(begin)
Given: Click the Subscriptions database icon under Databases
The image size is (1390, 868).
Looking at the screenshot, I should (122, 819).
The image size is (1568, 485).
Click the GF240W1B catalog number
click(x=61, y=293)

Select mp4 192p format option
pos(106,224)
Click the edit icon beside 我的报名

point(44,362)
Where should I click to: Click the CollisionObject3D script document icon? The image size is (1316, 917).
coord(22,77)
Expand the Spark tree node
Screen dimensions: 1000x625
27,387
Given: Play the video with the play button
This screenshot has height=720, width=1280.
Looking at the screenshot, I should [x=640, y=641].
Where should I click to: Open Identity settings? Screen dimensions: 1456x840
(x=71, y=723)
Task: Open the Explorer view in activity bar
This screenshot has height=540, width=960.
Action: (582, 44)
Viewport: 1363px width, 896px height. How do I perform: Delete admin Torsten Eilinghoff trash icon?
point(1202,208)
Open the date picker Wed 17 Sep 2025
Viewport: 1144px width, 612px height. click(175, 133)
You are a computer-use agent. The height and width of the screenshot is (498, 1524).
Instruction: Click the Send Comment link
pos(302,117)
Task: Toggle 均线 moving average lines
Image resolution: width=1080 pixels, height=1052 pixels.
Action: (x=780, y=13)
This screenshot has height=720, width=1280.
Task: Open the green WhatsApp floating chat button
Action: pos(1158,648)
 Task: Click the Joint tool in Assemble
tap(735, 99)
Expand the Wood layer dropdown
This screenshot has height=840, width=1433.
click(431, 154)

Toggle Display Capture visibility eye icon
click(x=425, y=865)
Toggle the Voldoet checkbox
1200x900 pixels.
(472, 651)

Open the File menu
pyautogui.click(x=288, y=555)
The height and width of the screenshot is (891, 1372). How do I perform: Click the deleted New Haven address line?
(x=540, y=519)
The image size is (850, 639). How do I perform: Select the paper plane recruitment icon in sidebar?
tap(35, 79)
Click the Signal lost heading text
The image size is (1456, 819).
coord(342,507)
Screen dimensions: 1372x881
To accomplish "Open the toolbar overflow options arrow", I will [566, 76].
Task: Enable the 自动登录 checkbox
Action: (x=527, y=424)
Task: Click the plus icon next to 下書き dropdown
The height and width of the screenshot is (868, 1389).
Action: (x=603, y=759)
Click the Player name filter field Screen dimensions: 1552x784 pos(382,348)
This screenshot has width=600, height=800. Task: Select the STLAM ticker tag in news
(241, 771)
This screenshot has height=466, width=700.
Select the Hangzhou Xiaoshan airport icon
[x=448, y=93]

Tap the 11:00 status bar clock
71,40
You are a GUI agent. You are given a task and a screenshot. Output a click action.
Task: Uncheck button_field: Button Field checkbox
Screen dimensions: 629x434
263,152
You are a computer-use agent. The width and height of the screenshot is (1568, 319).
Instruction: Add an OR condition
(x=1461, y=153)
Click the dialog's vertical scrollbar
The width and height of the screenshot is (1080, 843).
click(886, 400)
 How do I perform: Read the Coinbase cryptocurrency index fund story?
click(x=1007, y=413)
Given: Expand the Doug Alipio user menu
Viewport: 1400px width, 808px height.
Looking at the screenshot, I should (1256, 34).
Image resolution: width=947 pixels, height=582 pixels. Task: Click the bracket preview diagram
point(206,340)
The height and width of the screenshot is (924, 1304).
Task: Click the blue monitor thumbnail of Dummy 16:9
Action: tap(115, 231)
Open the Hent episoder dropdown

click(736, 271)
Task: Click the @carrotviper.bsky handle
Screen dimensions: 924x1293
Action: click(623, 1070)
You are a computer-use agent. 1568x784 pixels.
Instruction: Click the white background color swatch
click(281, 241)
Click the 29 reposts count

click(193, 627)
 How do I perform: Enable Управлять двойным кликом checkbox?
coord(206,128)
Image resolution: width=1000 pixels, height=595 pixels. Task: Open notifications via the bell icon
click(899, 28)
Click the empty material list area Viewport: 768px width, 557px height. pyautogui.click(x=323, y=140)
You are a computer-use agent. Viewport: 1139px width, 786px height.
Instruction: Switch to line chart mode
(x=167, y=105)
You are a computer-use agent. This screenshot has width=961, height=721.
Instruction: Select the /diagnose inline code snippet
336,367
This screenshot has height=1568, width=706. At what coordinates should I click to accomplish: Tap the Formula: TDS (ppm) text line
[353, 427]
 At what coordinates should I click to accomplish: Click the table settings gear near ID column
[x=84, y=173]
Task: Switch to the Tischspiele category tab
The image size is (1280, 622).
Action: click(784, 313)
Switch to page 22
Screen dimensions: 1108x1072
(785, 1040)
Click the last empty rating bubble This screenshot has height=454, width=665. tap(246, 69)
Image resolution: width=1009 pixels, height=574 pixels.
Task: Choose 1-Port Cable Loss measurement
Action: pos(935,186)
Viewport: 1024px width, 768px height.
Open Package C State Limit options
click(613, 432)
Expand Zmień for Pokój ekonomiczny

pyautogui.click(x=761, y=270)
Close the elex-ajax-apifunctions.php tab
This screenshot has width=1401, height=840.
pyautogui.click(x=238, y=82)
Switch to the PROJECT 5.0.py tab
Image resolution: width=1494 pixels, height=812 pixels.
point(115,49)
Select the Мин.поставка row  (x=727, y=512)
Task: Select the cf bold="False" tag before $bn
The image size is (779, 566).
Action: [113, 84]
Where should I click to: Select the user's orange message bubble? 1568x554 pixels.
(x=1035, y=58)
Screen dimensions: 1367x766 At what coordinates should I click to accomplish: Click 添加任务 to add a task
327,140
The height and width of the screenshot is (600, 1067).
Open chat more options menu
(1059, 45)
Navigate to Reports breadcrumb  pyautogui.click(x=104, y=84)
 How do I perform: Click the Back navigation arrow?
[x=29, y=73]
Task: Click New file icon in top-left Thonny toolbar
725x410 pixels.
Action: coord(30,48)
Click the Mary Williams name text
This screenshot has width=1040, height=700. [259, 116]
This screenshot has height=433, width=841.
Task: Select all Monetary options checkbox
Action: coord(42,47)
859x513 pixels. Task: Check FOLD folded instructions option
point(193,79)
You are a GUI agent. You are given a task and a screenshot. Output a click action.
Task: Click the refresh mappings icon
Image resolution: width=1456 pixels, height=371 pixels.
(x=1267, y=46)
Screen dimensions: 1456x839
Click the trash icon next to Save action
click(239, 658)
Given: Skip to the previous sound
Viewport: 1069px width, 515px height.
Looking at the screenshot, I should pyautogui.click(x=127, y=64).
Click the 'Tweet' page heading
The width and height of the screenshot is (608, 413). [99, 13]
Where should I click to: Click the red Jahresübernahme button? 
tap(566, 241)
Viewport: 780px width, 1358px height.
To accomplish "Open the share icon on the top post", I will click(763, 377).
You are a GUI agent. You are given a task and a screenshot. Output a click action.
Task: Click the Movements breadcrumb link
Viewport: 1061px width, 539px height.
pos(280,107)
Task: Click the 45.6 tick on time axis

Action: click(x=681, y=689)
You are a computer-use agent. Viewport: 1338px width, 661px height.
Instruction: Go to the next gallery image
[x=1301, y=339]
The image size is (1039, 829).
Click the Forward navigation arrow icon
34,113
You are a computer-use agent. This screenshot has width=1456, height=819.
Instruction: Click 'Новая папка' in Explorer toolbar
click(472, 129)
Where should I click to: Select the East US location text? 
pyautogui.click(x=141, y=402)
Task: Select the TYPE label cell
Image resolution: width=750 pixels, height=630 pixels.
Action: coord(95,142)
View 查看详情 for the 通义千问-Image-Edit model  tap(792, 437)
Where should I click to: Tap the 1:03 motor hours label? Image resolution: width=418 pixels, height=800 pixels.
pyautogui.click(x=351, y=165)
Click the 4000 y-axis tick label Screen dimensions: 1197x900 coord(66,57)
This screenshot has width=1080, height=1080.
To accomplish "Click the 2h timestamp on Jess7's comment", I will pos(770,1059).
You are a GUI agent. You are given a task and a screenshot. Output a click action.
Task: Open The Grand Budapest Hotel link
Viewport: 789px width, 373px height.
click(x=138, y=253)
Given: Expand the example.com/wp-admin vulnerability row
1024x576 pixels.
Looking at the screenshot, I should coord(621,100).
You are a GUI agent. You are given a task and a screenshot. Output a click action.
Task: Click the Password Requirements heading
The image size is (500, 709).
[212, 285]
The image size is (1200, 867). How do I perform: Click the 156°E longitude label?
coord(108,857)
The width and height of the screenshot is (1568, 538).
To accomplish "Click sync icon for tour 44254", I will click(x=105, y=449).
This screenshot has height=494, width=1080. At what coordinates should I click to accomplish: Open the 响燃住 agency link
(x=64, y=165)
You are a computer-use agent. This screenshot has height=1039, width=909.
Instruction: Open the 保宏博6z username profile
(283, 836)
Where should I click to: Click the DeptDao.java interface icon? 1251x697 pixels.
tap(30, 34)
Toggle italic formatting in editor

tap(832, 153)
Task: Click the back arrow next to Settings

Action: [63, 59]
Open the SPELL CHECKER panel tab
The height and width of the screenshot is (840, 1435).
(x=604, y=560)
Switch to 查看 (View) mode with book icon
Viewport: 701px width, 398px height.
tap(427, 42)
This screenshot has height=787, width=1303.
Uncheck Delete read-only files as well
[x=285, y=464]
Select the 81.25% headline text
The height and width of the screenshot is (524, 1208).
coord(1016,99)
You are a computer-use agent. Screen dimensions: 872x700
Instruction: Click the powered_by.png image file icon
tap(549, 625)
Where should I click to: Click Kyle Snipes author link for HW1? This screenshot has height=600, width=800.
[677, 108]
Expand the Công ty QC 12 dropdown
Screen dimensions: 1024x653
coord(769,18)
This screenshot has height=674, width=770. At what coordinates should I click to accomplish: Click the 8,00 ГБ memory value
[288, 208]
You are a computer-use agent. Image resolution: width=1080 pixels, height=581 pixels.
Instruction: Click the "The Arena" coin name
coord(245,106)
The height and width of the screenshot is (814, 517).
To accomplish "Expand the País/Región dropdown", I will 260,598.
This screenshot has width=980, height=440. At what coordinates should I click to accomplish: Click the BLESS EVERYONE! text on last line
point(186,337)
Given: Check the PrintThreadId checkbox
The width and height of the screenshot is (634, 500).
(end)
To be done:
Give the lines of the material as a JSON list of strings, one string per line with blank lines omitted, starting with the line that contains "Switch to the PROJECT 5.0.py tab" and going on through the line that contains "Navigate to Reports".

Solution to this task:
[
  "Switch to the PROJECT 5.0.py tab",
  "Image resolution: width=1494 pixels, height=812 pixels.",
  "point(115,49)",
  "Select the Мин.поставка row  (x=727, y=512)",
  "Task: Select the cf bold=\"False\" tag before $bn",
  "The image size is (779, 566).",
  "Action: [113, 84]",
  "Where should I click to: Select the user's orange message bubble? 1568x554 pixels.",
  "(x=1035, y=58)",
  "Screen dimensions: 1367x766 At what coordinates should I click to accomplish: Click 添加任务 to add a task",
  "327,140",
  "The height and width of the screenshot is (600, 1067).",
  "Open chat more options menu",
  "(1059, 45)",
  "Navigate to Reports breadcrumb  pyautogui.click(x=104, y=84)"
]